Результаты большого исследования оказались неоднозначными. Терапия по-прежнему не помогала большинству пациентов, а побочные эффекты разнились от изнурительных до смертоносных. Розенберг рассказывал, как вместе с командой посещал пациентов, которые реагировали на лечение, и очень радовался, но затем хорошее настроение быстро улетучивалось: пациенту в соседней койке терапия вообще не помогала, и он лишь сильнее страдал из-за побочных эффектов. Они даже не представляли, почему метод лечения, который работал для одних пациентов, терпел полный провал с другими. Так что, хотя терапия дала ценные данные и помогла некоторым пациентам, никаких точных доказательств получить не удалось. Лечение интерлейкином-2 помогало одним пациентам избавиться от рака, но других при этом убивало. Этот исход был эмоционально и физически утомительным. Даже у тех, кому удалось пережить и лечение, и рак, еще много лет сохранялись травматические воспоминания.
Объединение двух терапий одним людям помогало исцелиться от рака, а других губило – и никто не понимал, почему.
Но Розенберг настаивал, что подобные цифры в общем-то не необычны для исследований рака. Пациенты в этих экспериментах знали, что прием экспериментальных лекарств – это, конечно, рискованно, но вот если не делать вообще ничего, смертность составляет сто процентов. Тем не менее некоторые сотрудники NCI хотели прекратить эксперимент. Розенберг поклялся, что не остановится, «пока меня не заставят». В конце концов именно это и сделали.
То было мрачное время для Розенберга, но он считал, что нужно продолжать проверку всех возможностей терапии и объявить о результатах – как хороших, так и плохих. Кроме того, на президента Национального онкологического института, пионера химиотерапии доктора Винсента Де Виту34, сильно давили в Конгрессе, требуя хоть каких-нибудь доказательств успеха в борьбе с раком после всех потраченных миллионов. Той осенью New England Journal of Medicine принял статью Розенберга и соавторов, в которой осторожно сообщалось о результатах работы с двадцатью тремя пациентами. Статья должна была выйти в декабре 1985 года, но за неделю до публикации ее разослали под подписку о неразглашении репортерам из отделов здоровья, чтобы они успели подготовиться. Это, позже писал Розенберг, стало большой ошибкой.

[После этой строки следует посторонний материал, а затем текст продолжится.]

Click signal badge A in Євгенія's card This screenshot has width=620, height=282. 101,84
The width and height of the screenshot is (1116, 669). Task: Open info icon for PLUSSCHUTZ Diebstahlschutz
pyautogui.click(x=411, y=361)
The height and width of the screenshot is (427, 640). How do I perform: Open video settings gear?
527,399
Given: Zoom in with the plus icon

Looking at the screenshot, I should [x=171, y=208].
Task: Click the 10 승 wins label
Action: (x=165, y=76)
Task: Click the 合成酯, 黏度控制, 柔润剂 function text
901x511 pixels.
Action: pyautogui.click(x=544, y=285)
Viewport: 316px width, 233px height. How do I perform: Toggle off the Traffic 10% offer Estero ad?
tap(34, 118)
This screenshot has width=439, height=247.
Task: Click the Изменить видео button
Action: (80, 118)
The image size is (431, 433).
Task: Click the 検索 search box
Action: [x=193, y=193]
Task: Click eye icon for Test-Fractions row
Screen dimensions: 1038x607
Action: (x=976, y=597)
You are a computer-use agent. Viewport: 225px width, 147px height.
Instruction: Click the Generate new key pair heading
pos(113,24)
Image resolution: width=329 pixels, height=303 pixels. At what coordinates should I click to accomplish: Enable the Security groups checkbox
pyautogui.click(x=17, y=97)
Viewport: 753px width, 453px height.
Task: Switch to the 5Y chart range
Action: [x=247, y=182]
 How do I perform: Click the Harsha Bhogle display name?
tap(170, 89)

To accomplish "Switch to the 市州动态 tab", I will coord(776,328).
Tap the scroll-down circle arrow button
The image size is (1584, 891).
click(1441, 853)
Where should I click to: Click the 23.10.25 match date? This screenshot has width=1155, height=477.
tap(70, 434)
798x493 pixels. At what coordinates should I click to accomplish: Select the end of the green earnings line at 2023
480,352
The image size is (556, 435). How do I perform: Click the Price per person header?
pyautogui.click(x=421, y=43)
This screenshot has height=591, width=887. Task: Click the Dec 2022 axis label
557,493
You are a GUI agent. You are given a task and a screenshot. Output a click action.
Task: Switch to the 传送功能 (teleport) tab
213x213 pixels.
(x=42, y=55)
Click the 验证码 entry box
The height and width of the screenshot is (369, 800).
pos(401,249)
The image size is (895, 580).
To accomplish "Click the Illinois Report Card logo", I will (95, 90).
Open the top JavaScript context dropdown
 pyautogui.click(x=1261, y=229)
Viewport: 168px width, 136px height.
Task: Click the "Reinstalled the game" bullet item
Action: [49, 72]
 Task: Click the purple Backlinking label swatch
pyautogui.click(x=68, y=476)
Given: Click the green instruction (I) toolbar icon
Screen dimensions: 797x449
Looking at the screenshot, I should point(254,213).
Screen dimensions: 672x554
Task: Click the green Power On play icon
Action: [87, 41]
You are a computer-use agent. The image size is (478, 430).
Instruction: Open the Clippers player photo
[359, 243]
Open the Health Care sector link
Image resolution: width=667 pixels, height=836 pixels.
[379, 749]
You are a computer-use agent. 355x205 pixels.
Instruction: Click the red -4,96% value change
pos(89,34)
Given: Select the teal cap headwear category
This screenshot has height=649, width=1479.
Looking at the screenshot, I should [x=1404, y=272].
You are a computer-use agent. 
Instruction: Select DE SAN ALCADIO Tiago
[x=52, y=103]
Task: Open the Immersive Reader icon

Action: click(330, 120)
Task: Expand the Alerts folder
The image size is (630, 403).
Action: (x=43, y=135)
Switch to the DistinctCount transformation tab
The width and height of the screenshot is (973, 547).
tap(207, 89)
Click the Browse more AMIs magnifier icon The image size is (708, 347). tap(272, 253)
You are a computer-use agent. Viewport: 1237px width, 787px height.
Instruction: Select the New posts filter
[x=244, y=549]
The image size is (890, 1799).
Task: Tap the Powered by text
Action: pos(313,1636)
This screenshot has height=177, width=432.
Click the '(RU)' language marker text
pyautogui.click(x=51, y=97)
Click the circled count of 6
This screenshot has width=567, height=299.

На газетных прилавках еще до выхода научной статьи Розенберга появился журнал Fortune, на обложке которого была пробирка с медицинского вида жидкостью и подписью: «Интерлейкин-2, убийца опухолей от Cetus Corps».
А заголовок гласил «Прорыв в лечении рака».
Розенберг говорит, что его чуть удар не хватил. «Прорыв в лечении рака», сказал он, – это гипербола из тех, которых серьезные ученые стараются избегать; обложка Fortune была безответственной и обманчивой. Да, меньшинству пациентов терапия полностью помогла, но они не могут предсказать, кому именно терапия поможет, или объяснить, почему для одних пациентов и видов рака она работает, а для других – нет. Более того, даже у некоторых пациентов, которым терапия помогла, позже случился смертельный рецидив. «Мы не вылечили рак, – сказал Розенберг. – Мы только нашли трещину в его каменном лице».
Первые успехи в борьбе с раком были растиражированы СМИ как «прорыв» в лечении. Но таковым он не являлся.
Тем не менее благодаря обложке Fortune и «специальному выпуску» NEJM неделю спустя джинна «прорыва» уже выпустили из бутылки. Все крупные телеканалы дали новость о научном открытии в вечерних выпусках. На следующий день о нем сообщили на первых страницах New York Times, Los Angeles Times, USA Today, Washington Post, Chicago Tribune и сотен других газет по всему миру. Розенберг согласился устроить Тому Брокоу экскурсию по госпиталю, надеясь хоть как-то смягчить сенсационный тон обложки Fortune, но эта история уже задала общий «прорывный» тон. Затем последовали статьи в еженедельных журналах – о терапии много писали в Time, а сам доктор Стив Розенберг улыбался с обложки Newsweek.